Dasra, a philanthropy foundation, sought responses from 328 ‘non-profits and hybrid organisations’ across various sectors on the representation of women and their approach to addressing gender within their organisation and organisational work. The results of the survey aren’t promising.
While 9% of such organisations do not even track their outreach separately for each gender, a significant 37% had less than 50% outreach to women/girls. Moreover, 68% run ‘universal programs’– to use the report’s language – that do not take into account what the specific needs of each gender might be. This is what, the report argues, is a gender-blind approach. While these organisations might claim to not discriminate on the basis of gender, their reluctance to take into account or address the gender roles imposed by society, the specific needs of women, or the biases and privileges of men–we should know–is likely to favour the privileged gender or maintain the status quo.

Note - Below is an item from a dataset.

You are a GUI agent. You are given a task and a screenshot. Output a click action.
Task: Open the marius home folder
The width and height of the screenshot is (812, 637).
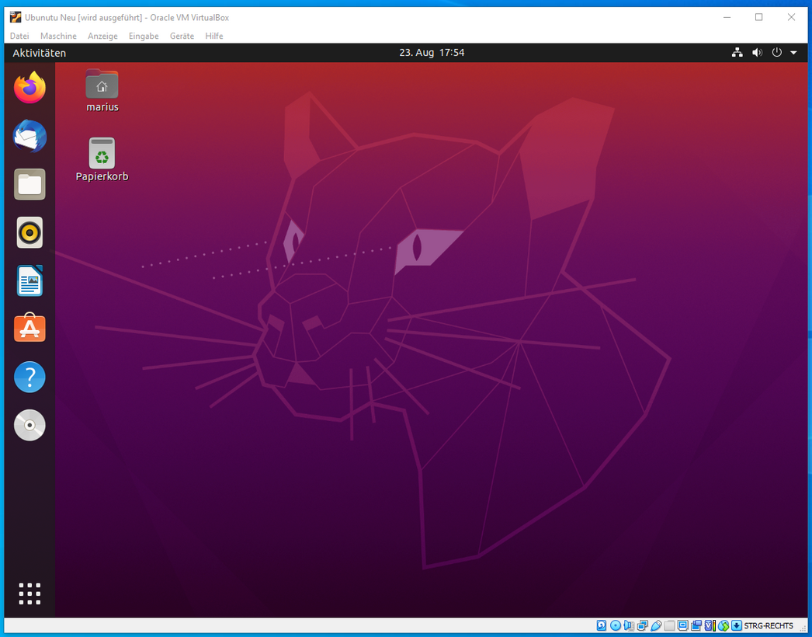point(102,85)
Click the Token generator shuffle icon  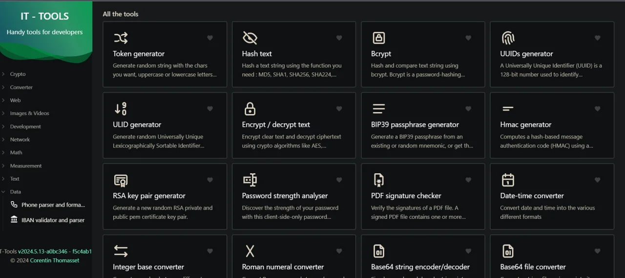click(121, 38)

The report, perhaps because it is prepared for people who offer grants to such social organisations, also tries to emphasise that ‘impact’ or ‘profit’ is favoured by better gender representation. The reason behind making this argument is that if organisations learn that ‘impact’ increases and that even profit-making companies improve their performance with the inclusion of women, they are likely to shed their biases against women. Therefore, the report accuses the 68% organisations that consider ‘gender diversity and equal opportunities’ alone as the greatest benefit of addressing gender in their work and workplace for having a “limited understanding of the fundamental link between adopting a gender lens and increasing program impact.”
Citing other surveys too, the report wishes to emphasise that such an approach also leads to increased ‘program impact’, higher funder interest, better decision making, etc. But this is also perhaps a slightly problematic aspect of the report. This knowledge of the ‘fundamental link’ is useful and organisations should be aware of it, but the question the report eschews is whether a ‘gender lens’ should be forsaken if there was only, say, a minimal increase in impact or funder interest. Should we not seek gender diversity just for the sake of it, after all these years of oppression and under-representation?

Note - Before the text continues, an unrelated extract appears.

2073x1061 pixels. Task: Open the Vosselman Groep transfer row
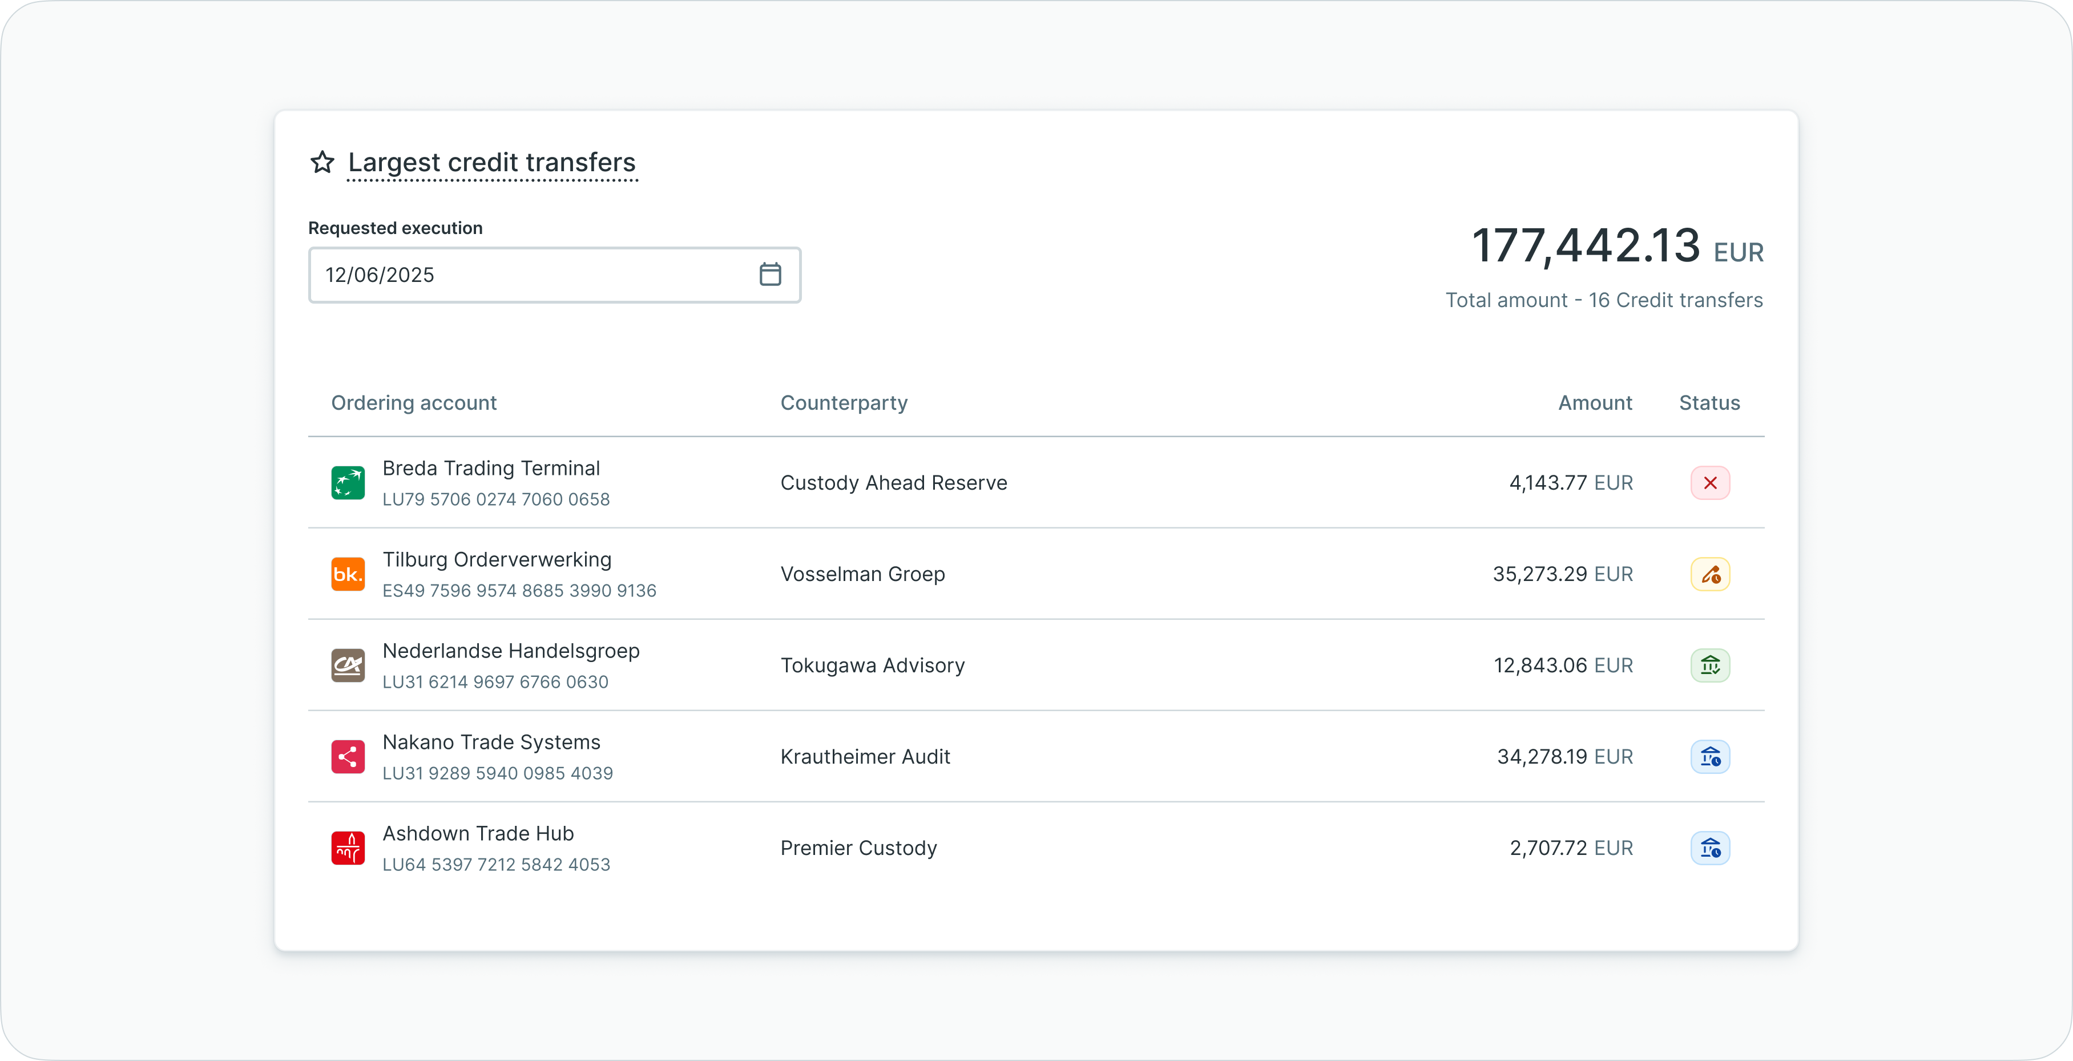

This is important because the report encourages, although no survey is provided in this regard, organisations to take an intersectional approach and also address marginalisation resulting from caste, class, religion, etc. Now, the surveys that the report cites to imply that impact increases when gender-lens is employed are surveys that show that profit-making companies are more successful with such an approach. But an intersectional inclusion, at least in India today, might require some form of affirmative action, which a lot of profit-making companies think is detrimental to business or a shift towards ‘non-meritorious’. In that case, it is important to also explicate, further maybe, that an organisation perhaps may not immediately be in a win-win situation. That it may have to do what might appear initially as some ‘striving’. Even if a non-profit or hybrid organisation has more impact with an all-men team, this ‘striving’ has to be done, because men have historically had a lot of privileges that can enable them to be more fruitful at work.

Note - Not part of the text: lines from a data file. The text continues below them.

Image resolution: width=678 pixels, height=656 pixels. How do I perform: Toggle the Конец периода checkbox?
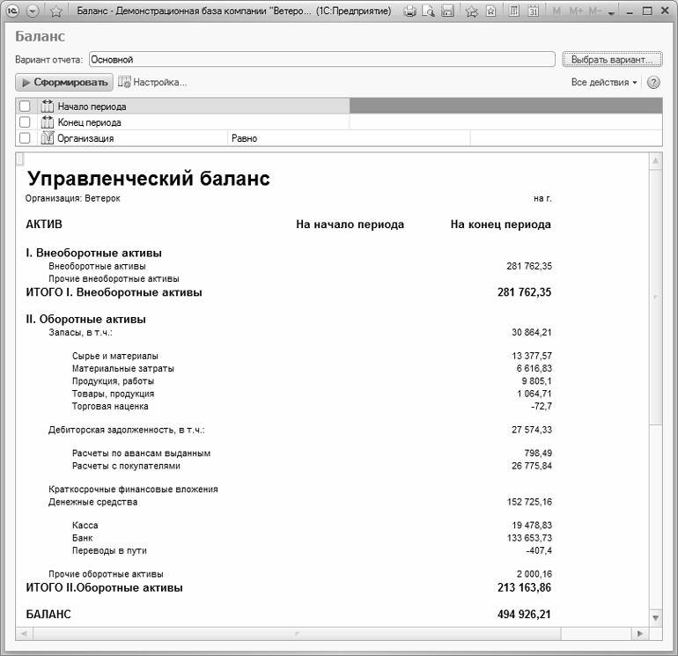pos(25,122)
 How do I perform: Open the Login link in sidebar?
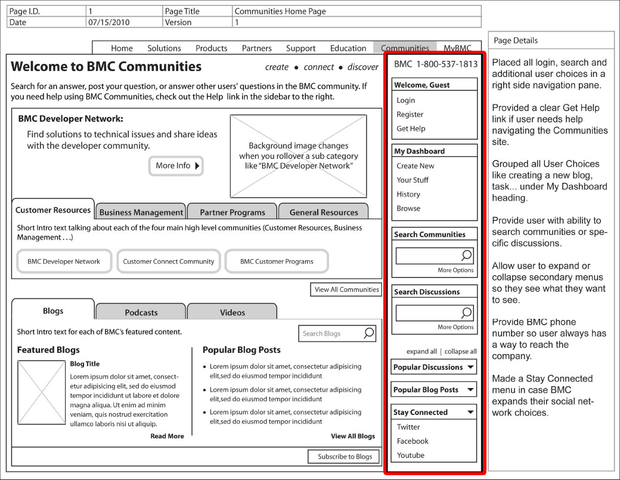406,100
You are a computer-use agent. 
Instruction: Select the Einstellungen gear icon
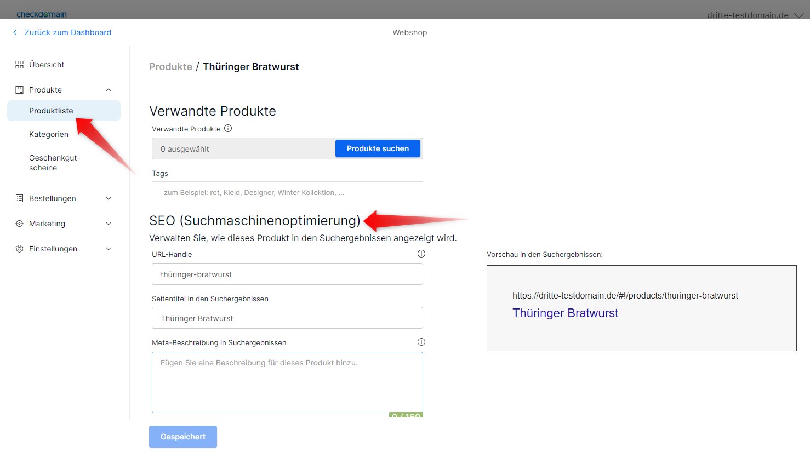click(18, 248)

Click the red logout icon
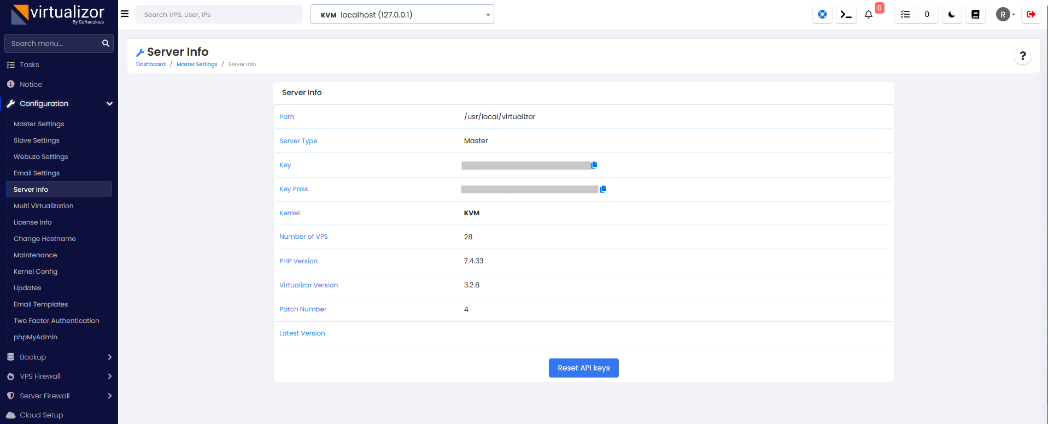coord(1031,15)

Other aspects of the report are rather expected, although there has been not an unfounded surprise at these biases being present even within non-profits. Greater than 50% of manager and above positions are held by women in only 15% organisations led by men. 75% women-led organisations, on the other hand, have more than 50% women in manager and above positions. Equal representation in Board positions is present only in 8% men-led organisations.
That money flows in the direction of gender privilege is also made evident again through this report. Among the organisations surveyed, those with a budget of less than Rs. five crores and led by men are almost equal to those led by women in the same budget bracket. However, only 20% of organisations with a budget greater than Rs. five crores are led by women as against 38% being led by men.
We just celebrated the International Working Women’s Day this year, which now remains abbreviated to IWD or International Women’s Day. A lot of corporations pledge support to the cause of women empowerment, gender equity, and so on every year on this occasion or otherwise. The non-profit and the profit-making organisation work in a symbiotic relationship a lot of the time and one would hope that they had at least set the ball rolling by now. But as time and again it is reiterated, as via this report, there seems to have been no progress in this much-needed social transformation.